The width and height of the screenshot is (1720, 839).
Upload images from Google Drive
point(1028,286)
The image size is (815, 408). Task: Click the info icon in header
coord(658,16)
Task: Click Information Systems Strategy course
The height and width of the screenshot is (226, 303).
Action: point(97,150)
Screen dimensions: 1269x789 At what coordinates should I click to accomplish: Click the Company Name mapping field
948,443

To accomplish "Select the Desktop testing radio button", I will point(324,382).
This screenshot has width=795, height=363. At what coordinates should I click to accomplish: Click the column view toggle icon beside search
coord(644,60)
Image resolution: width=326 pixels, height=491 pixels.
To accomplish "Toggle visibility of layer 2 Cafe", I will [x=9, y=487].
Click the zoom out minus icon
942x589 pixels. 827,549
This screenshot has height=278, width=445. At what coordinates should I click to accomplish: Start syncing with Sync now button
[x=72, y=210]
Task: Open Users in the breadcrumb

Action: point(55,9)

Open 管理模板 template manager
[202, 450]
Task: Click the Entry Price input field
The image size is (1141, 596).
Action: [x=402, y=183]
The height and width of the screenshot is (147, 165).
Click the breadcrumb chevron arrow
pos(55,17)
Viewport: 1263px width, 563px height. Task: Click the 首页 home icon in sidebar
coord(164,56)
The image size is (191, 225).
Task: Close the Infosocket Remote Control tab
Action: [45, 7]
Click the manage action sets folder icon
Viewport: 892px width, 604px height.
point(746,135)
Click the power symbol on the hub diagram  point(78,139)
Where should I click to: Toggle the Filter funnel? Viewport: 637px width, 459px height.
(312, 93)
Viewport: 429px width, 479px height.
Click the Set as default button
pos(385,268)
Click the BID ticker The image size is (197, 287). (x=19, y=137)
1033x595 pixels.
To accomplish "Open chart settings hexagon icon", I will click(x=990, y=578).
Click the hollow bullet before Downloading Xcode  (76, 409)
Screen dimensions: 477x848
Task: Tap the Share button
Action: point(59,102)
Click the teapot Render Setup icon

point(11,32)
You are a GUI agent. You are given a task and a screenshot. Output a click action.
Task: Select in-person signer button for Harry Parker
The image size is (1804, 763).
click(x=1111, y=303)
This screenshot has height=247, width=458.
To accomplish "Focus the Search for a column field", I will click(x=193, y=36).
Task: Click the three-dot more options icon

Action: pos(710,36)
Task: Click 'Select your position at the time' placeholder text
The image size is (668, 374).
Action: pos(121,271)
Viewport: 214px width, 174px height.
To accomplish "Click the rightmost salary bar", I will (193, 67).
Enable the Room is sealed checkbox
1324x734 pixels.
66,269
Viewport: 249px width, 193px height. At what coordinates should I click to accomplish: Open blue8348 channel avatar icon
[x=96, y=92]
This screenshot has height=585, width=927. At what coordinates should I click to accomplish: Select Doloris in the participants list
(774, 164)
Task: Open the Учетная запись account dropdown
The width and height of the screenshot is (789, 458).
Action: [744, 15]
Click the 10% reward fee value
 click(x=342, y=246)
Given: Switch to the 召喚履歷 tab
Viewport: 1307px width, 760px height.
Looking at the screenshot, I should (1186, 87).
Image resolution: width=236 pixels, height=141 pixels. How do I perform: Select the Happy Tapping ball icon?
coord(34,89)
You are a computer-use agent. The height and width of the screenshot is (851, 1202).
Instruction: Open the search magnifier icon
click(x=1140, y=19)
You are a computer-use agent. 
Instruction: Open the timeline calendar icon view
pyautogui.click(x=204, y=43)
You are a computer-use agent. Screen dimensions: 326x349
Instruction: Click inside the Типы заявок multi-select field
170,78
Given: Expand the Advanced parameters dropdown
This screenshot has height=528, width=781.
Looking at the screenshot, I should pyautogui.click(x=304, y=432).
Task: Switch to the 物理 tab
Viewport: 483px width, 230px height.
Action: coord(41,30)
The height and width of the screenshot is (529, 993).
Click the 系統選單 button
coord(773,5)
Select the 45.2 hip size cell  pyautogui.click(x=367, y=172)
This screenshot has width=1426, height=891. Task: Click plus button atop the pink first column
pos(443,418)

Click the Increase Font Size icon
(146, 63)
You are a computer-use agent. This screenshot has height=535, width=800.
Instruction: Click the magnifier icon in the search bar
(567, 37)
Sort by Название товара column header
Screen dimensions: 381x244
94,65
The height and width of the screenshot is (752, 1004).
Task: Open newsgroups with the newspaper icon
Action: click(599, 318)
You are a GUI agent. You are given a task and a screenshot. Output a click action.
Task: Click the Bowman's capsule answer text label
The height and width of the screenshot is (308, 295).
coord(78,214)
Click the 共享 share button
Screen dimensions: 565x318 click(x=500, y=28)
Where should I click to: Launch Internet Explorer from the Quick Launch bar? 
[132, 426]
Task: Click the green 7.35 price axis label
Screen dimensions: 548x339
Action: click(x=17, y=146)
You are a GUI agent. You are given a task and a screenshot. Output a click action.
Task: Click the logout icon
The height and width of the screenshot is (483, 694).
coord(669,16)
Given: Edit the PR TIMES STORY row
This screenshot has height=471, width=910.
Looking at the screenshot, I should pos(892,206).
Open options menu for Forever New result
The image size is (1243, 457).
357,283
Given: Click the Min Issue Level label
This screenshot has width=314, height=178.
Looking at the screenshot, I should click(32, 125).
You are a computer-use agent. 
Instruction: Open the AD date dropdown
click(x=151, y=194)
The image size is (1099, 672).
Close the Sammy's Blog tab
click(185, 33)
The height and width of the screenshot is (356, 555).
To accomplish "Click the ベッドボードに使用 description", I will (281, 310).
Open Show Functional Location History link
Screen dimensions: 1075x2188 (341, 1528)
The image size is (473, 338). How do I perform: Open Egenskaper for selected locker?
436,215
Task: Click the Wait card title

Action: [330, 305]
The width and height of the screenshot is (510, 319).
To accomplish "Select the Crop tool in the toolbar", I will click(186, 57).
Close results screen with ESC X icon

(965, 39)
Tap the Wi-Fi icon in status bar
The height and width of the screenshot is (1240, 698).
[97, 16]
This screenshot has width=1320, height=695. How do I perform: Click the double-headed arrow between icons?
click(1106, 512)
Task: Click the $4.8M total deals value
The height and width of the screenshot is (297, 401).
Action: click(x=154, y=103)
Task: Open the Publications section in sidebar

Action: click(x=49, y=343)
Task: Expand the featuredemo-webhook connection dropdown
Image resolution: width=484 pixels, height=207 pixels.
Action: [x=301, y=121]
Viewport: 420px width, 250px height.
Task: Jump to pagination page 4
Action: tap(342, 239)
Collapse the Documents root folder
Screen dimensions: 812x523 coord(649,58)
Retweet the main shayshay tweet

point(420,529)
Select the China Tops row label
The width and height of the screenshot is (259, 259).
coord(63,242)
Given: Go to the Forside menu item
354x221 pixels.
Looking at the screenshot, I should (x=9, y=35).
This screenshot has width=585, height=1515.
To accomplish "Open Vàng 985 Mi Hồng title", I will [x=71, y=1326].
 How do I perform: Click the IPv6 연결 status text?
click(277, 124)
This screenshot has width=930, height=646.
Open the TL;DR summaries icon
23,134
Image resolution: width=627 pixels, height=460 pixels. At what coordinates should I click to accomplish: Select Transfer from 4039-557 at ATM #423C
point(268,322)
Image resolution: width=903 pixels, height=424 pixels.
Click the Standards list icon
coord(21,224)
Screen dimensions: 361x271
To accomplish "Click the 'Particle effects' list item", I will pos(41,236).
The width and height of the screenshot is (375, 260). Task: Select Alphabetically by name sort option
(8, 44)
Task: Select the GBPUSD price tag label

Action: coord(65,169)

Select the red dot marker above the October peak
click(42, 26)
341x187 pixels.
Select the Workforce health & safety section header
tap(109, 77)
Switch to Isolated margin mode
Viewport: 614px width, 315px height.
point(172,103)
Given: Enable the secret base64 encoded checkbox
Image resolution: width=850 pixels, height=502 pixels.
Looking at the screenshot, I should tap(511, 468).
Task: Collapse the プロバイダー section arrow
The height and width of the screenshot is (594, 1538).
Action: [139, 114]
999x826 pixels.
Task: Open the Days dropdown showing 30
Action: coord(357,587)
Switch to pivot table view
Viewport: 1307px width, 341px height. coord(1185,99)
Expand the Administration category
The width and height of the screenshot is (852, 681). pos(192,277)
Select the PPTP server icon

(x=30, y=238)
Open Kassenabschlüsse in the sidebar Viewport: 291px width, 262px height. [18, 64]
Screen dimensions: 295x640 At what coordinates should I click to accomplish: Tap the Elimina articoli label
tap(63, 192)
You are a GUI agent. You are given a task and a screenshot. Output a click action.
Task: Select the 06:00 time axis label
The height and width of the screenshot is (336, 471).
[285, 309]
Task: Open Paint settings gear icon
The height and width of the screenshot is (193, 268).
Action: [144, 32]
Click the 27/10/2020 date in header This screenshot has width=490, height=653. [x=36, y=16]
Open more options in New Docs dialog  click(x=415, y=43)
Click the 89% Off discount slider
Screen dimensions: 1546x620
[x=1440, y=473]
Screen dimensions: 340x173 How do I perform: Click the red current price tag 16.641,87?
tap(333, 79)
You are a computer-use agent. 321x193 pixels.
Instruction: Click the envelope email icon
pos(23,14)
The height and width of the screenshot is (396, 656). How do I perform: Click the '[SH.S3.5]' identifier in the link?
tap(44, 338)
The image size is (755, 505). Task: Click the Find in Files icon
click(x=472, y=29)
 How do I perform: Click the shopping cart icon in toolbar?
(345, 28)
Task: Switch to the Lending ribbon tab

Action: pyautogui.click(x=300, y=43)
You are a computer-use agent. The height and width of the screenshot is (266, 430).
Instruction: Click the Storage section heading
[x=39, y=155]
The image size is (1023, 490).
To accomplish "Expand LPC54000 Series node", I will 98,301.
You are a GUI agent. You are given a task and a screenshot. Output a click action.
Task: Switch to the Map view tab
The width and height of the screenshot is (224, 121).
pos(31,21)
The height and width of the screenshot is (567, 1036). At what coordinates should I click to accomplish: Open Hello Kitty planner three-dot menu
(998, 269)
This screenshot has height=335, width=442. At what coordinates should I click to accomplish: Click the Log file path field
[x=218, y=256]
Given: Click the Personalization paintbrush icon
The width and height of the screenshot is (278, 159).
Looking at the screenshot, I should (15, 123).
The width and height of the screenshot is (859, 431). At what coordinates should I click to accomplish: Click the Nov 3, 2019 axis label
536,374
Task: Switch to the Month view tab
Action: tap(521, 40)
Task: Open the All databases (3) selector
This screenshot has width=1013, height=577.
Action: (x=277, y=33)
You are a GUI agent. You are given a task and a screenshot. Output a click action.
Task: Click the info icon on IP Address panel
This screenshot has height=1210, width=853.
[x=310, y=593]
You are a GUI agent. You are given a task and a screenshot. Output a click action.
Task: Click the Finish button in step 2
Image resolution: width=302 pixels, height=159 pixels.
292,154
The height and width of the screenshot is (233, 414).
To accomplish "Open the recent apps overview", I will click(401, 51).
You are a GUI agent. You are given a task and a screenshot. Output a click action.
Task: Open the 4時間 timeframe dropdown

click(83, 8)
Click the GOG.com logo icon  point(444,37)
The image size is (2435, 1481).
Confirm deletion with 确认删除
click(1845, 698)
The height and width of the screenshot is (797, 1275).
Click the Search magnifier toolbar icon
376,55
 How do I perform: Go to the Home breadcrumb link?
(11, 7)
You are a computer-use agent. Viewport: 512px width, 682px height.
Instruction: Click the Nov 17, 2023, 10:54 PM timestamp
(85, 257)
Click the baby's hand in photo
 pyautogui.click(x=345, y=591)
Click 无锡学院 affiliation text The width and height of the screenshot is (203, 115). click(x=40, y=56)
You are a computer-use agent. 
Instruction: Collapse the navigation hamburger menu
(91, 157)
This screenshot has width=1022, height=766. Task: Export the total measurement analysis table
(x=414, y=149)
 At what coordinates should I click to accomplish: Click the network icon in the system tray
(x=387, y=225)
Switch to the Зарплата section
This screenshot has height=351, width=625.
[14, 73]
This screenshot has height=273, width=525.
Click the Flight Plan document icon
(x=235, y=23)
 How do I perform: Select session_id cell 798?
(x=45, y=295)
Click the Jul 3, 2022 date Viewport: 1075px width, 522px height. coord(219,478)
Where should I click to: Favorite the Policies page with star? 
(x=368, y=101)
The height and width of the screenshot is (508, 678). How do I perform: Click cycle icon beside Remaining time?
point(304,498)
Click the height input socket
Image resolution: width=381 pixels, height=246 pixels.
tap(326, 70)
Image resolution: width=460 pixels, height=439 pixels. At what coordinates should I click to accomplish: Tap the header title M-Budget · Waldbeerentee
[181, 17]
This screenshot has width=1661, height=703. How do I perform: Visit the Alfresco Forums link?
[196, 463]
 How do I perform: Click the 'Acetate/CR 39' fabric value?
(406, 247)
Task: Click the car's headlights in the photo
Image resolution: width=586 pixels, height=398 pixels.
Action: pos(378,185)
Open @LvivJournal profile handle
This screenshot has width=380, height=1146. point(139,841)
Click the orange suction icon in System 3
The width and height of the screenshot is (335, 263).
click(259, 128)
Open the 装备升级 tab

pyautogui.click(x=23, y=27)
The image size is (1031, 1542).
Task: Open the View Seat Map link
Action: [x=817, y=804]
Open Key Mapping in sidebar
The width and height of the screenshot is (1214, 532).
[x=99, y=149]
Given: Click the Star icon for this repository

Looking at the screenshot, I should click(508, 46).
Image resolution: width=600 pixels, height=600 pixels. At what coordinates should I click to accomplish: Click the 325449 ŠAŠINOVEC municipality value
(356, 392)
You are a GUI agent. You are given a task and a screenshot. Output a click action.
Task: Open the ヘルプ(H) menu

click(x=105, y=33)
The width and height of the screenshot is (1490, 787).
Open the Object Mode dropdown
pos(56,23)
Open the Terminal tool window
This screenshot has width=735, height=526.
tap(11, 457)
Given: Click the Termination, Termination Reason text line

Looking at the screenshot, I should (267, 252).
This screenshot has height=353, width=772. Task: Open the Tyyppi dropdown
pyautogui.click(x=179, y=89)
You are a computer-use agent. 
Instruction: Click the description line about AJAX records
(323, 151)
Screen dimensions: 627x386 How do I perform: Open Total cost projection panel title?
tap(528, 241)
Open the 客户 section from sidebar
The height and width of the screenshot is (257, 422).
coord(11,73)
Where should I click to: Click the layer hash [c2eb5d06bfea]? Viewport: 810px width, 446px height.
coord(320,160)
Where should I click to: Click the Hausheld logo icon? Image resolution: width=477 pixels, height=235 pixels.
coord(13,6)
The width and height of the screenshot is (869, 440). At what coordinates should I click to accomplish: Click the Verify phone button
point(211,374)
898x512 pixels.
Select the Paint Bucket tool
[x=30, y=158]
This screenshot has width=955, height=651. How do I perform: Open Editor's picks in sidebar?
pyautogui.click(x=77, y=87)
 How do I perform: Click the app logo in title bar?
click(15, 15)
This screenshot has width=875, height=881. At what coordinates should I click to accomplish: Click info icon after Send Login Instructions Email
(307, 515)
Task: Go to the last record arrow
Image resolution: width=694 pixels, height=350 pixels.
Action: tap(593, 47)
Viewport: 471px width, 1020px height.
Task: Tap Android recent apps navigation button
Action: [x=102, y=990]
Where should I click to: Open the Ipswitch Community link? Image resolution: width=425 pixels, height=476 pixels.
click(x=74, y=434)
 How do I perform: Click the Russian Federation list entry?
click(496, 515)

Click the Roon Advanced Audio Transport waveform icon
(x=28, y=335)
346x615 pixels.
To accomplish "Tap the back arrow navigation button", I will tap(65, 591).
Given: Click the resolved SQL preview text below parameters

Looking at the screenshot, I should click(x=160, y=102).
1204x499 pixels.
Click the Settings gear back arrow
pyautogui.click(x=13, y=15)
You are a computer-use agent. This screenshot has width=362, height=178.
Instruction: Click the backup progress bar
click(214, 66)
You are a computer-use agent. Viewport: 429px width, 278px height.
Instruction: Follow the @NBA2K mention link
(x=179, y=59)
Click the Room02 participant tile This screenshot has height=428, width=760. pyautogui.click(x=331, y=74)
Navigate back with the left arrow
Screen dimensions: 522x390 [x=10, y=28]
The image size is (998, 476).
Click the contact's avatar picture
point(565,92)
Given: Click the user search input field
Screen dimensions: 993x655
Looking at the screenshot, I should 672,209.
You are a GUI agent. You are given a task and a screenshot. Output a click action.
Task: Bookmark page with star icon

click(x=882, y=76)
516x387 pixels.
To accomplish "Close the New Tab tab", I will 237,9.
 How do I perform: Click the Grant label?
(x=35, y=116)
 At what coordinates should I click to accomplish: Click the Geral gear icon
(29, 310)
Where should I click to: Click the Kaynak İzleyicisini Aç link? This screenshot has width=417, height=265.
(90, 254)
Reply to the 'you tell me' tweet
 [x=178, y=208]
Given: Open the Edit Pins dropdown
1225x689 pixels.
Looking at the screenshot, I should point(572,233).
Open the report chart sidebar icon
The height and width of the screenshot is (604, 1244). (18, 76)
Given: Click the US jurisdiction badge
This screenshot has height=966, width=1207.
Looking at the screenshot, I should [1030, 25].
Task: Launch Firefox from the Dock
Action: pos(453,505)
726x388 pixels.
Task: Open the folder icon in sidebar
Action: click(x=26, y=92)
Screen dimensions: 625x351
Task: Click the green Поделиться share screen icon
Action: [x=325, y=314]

★ ★ ★

**WHAT YOU WILL DO:** Identify the lines in the entries that hold "input" and return each one.

**OUTPUT:**
Task: Click the Entry Price input field
Click the height input socket
Given: Click the user search input field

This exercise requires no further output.